Abstract No. 82: Restenosis in the Cephalic Vein Arch Following PTA or Covered Stent Placement: A Retrospective Image Analysis from the AVeNEW Trial
A new retrospective image analysis of patients with cephalic vein arch stenosis (CAS) in their arteriovenous fistula (AVF) indicates that the use of covered stents may provide superior target lesion primary patency (TLPP) than angioplasty (PTA) alone.
Researchers utilized data from the AVeNEW IDE Trial, a large, randomized study that compared PTA to covered stents for treating stenoses in dysfunctional AVF. According to Guilherme Strieder de Oliveira, MD, lead author of Restenosis in the Cephalic Vein Arch Following PTA or Covered Stent Placement—A Retrospective Image Analysis from the AVeNEW Trial, one of the SIR 2025 Featured Abstracts, CAS was quite common in the AVeNEW trial, with 148 out of 280 patients (53%) having stenosis at that location.
“More than half of the randomized patients underwent treatment of stenosis in the cephalic vein arch, a challenging anatomic zone with unique considerations for endovascular intervention,” Dr. Oliveira said. “Given the large number of patients with CAS and the known challenges of this anatomy, we sought to definitively answer whether covered stents improved patency compared to angioplasty alone for this subset of patients.”
Researchers found that at 180 days, the TLPP was 75.4% in the covered stent group versus 39.5% in the PTA group. This disparity widened over time, with 1-year TLPP rates of 49.8% and 13.2%, and 2-year TLPP rates of 28.9% and 5.6% for covered stents and PTA, respectively.
“By demonstrating superior primary patency with covered stents versus angioplasty alone, this study provides data supporting treatment of CAS with a covered stent,” Dr. Oliveira said. “Furthermore, prior reports describe restenosis of CAS using a binary reporting outcome—either restenotic or not. We felt that by using our detailed mapping of restenosis locations, we could gain insight into why PTA and covered stents fail to maintain patency.”
Dr. Oliveira, along with fellow author Bart L. Dolmatch, MD, FSIR, also meticulously analyzed the patterns of restenosis following both PTA and covered stent placement, categorizing the initial stenosis location as either proximal, arch or terminus.

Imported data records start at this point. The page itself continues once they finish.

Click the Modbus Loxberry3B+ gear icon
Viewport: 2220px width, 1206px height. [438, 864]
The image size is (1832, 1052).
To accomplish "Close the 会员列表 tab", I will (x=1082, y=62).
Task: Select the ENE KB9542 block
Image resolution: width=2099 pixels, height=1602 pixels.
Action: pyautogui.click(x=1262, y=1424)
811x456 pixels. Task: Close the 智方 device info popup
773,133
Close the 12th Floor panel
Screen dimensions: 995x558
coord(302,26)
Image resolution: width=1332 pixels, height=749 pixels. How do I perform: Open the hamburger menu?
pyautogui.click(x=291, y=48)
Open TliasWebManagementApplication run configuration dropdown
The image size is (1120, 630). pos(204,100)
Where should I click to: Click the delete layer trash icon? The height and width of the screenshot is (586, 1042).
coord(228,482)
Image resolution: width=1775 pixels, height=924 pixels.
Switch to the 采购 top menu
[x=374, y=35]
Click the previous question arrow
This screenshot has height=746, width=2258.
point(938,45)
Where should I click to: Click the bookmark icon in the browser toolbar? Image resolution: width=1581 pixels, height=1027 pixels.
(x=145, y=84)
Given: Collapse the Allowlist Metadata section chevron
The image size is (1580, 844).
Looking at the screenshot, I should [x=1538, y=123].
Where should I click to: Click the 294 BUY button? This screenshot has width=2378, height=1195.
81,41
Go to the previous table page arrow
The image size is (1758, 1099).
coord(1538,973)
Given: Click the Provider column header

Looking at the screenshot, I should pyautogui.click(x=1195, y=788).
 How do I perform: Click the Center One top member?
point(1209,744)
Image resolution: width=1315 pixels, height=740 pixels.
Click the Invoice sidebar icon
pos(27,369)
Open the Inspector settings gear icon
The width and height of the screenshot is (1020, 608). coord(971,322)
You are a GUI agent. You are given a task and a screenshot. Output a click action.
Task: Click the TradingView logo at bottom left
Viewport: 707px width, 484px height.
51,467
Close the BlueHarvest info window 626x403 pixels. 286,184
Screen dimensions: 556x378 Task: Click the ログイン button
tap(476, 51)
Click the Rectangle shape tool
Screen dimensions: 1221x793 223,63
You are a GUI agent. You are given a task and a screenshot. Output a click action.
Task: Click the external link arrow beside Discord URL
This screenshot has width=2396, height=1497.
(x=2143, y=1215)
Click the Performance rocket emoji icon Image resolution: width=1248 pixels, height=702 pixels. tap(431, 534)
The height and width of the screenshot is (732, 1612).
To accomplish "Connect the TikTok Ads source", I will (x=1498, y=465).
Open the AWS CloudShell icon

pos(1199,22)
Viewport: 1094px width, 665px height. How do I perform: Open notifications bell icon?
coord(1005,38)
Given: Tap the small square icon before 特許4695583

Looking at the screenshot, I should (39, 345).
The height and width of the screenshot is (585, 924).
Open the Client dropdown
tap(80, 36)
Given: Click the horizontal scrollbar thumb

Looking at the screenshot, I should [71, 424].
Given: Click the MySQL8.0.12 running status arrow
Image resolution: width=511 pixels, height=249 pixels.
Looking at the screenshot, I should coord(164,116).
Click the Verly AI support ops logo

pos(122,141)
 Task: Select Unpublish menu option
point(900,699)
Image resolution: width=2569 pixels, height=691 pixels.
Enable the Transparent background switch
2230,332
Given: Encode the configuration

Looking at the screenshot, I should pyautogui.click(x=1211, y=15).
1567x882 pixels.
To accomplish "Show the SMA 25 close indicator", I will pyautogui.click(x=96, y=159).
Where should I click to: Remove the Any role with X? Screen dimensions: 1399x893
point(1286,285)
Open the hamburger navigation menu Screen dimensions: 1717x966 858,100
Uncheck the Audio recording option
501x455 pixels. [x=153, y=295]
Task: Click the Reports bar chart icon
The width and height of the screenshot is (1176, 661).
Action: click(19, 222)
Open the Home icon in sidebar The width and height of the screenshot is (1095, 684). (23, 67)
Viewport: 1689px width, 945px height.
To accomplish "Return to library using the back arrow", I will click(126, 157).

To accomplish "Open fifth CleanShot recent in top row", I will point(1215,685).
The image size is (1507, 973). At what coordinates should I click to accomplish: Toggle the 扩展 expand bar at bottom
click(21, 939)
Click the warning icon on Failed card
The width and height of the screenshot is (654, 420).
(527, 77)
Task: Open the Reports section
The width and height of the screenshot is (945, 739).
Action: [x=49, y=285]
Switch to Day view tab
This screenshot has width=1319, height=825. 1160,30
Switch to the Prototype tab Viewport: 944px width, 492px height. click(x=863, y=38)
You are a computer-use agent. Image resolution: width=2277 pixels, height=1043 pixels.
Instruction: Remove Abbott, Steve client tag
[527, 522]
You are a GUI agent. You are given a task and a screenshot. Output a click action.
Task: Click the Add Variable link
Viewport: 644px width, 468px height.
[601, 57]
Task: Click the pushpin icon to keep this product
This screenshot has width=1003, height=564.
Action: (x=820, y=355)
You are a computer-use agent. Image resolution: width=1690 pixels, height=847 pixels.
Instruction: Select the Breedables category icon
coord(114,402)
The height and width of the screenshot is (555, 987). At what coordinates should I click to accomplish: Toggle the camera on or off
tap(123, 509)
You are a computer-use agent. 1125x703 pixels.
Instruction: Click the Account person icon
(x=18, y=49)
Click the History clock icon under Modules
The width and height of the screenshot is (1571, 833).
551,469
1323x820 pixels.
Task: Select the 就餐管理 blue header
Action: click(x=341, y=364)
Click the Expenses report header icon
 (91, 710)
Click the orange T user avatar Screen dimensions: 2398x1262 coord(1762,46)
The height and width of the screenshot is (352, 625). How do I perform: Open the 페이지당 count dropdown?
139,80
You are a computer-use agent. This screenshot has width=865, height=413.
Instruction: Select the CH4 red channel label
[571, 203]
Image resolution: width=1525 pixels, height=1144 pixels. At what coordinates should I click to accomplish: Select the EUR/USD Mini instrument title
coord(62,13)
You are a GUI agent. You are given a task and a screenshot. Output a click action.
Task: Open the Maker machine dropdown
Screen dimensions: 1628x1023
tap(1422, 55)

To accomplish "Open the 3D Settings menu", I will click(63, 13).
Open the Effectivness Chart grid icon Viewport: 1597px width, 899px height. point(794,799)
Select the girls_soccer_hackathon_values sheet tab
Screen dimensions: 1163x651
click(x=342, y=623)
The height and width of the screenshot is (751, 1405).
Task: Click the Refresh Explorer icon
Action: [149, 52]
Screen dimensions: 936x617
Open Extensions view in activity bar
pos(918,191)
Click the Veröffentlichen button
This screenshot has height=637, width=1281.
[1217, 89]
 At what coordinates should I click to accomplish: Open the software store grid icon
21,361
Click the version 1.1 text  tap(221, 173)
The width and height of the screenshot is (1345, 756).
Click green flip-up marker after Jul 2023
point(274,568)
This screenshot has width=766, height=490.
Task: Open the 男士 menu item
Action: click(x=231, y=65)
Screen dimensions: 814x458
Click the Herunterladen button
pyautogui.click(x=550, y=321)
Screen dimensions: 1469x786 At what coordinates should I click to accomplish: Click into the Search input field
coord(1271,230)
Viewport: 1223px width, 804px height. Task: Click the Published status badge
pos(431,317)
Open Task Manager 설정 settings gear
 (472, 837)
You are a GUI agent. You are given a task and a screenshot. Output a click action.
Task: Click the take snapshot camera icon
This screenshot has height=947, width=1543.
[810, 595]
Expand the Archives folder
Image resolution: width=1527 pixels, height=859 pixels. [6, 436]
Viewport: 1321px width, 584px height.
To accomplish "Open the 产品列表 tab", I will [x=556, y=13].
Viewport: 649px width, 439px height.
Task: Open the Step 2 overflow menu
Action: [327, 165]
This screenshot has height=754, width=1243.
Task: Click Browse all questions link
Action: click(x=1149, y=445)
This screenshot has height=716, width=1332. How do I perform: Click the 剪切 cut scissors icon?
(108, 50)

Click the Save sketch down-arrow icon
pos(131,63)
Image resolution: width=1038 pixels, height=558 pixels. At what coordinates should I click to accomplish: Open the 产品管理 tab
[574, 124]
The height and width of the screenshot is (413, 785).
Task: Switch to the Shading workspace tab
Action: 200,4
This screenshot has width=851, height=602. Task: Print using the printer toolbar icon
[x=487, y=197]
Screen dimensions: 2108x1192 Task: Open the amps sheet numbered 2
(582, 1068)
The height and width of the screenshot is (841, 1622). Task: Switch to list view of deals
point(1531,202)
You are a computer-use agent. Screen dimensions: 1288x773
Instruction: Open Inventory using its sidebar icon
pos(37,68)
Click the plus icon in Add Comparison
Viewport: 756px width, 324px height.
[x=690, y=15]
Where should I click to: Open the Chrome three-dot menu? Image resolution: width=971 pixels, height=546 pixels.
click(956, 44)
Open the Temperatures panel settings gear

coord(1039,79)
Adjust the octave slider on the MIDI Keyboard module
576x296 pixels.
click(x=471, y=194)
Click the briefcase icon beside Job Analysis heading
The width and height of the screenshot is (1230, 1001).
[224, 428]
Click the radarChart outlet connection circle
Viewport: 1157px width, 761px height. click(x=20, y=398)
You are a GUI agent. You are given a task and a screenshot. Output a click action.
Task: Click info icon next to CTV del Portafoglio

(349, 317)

They found that terminus stenoses had a high recurrence rate in the terminus zone after PTA. Arch stenoses treated with PTA often recurred in the arch zone, but sometimes developed restenoses in the terminus zone. In contrast, new stenoses developed in the covered stent group predominantly occurred at the stent edges (75%).
“By identifying specific anatomic zones within the cephalic arch that are prone to recurrence, we hope to provide a better understanding of the location of restenosis that may help refine future treatment strategies and device designs, and perhaps even lead to an understanding for why restenosis occurred,” Dr. Oliveira said.
The team plans to further validate and expand upon these findings by analyzing an additional 75 patients from the post-approval phase of the AVeNEW trial who were treated with covered stents.
“Once that is done, we will have data on over 150 patients with CAS treated with a covered stent and be more confident in the patterns of loss of target lesion primary patency using a covered stent in the cephalic vein arch,” Dr. Oliveira said.
Dr. Oliveira will present his findings at SIR 2025 on Sunday, March 30, at 3.p.m. during the Venous 1 session.